Employers in the entertainment industry often think that they employ people on an hourly rate, and their crew are under their supervision, direction, and control – taking no risks and not acting like a business that is supplying services. They think that the only difference is that they are on short fixed term contracts, but in most other respects, the relationship is similar to that of most other PAYE employee. The employers think they’re paying for hours.

However, the freelancers concerned know that this rate is only really a heuristic that determines their pay. In extreme cases, professional photographers have had to do campaigning to explain to people that they don’t just charge for the time they spend pointing their Nikon at things – they also provide a comprehensive before/after package that goes unnoticed.

In reality, freelancers know that the game they are involved in is a competitive one where they flatter employers into believing that they have the kind of expertise in place to provide supervision direction and control when the reality is that they don’t.

These freelancers will actually bring expertise, processes, experiences and skills to the table – acquired at their own risk, and they present them in such a way as to flatter their engagers.
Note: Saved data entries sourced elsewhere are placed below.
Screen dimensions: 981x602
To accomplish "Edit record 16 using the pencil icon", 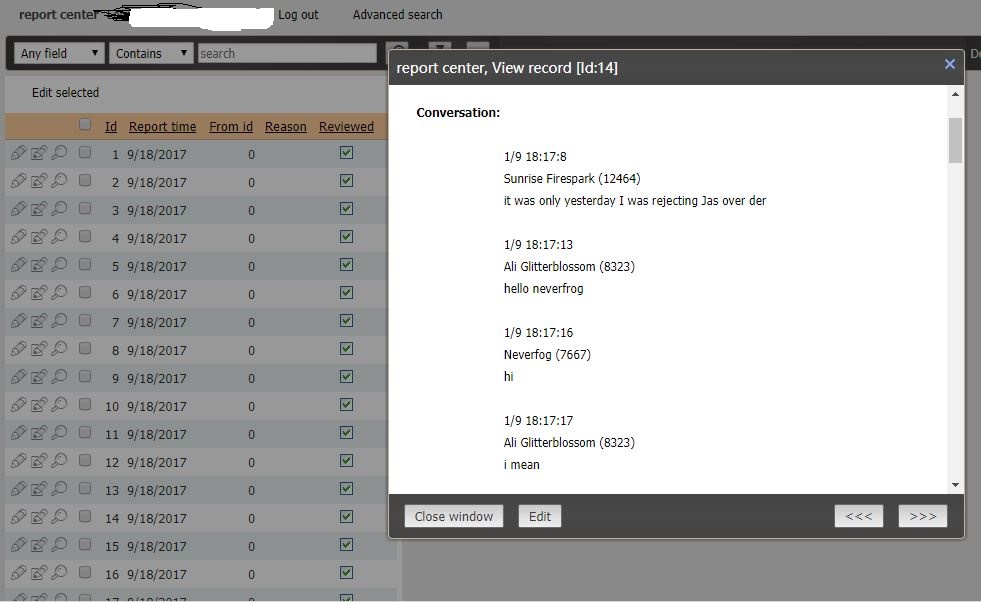I will pyautogui.click(x=20, y=574).
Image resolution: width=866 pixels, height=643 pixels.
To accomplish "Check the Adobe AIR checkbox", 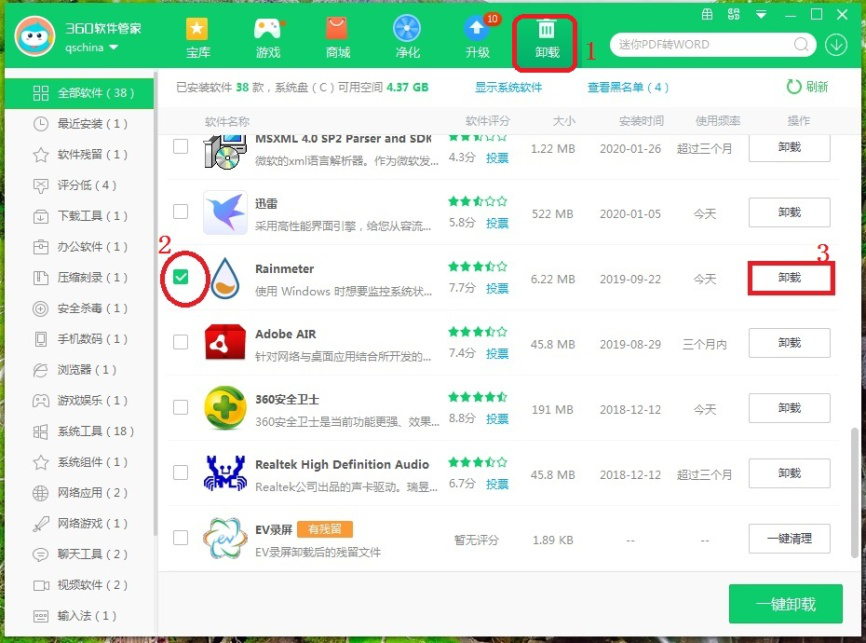I will [181, 343].
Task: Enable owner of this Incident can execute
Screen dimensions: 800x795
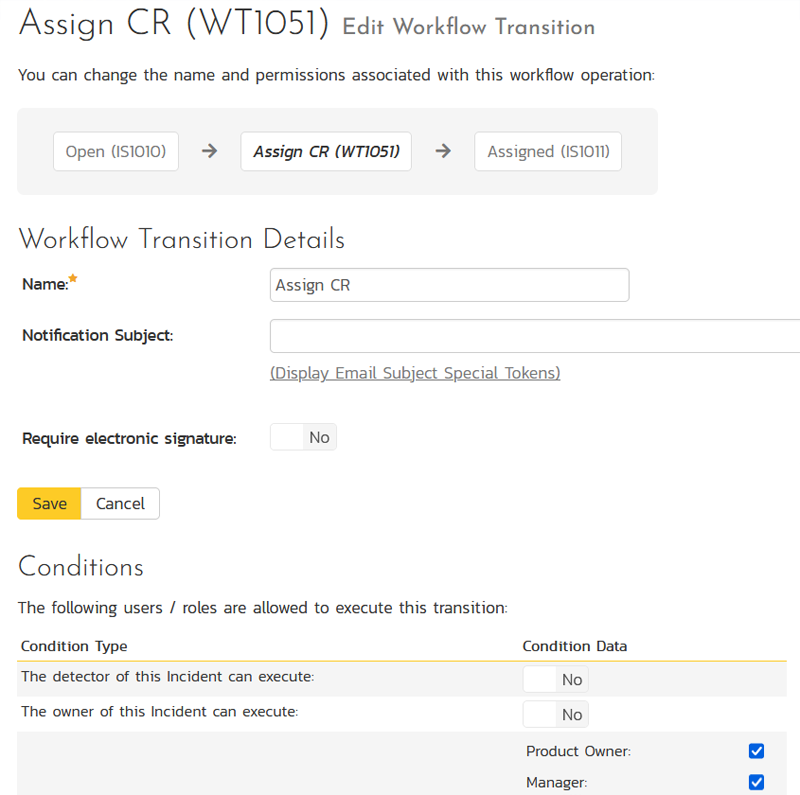Action: (x=555, y=714)
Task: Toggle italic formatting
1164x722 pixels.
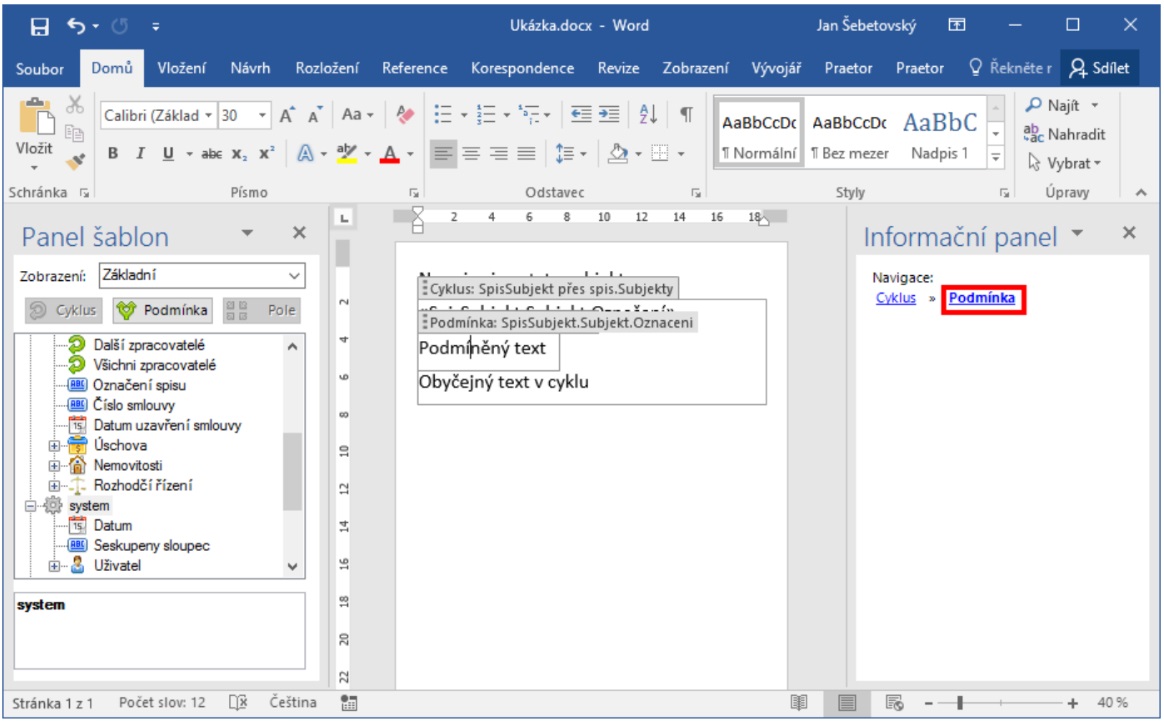Action: tap(140, 154)
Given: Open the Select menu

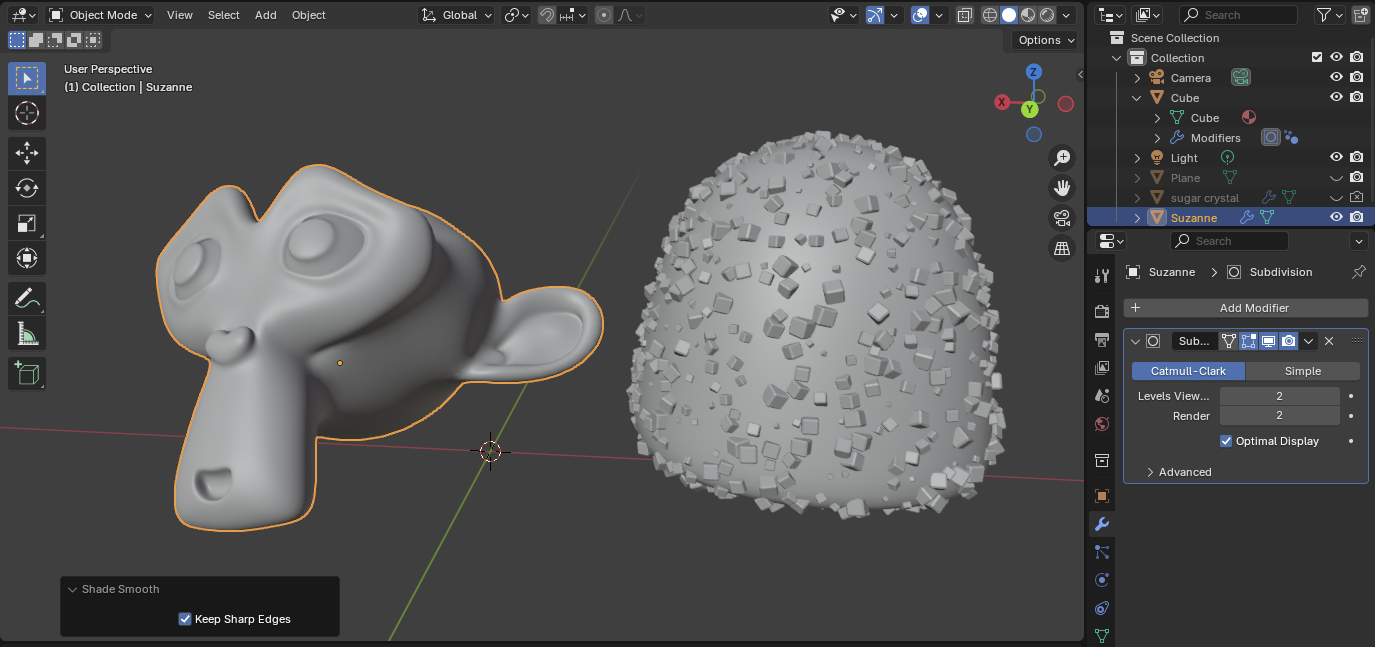Looking at the screenshot, I should tap(223, 15).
This is the reality of a competitive freelance job market. They will give employers a ready-made set of risk-management processes to mitigate things that could go wrong. You don’t just hire a worker – you often get management consultancy bolted on at no extra cost!

Often these freelancers know that – unless they do lots of pre-prep or unpaid work, or supply equipment (that they don’t rent to the employer) to manage risks that the employers don’t even realise that they have – they won’t be able to compete and keep their reputation to get re-hired. The employers, on the other hand, are either blissfully unaware of this, or they are even in a bit of denial about it.

We need to look at every job title and compare the engager’s view of what ‘supervision, direction and control’ they exert in comparison to the perception of the worker concerned. The workers will have a different view on this and – often – both HMRC and the employers have an understanding of this that is less accurate than that of the worker concerned.

Unfortunately, governments and HMRC find it easier to consult employers than they do to consult workers – and the result is often an inaccurate tax status, and a bargaining relationship that legitimises poor employment practices.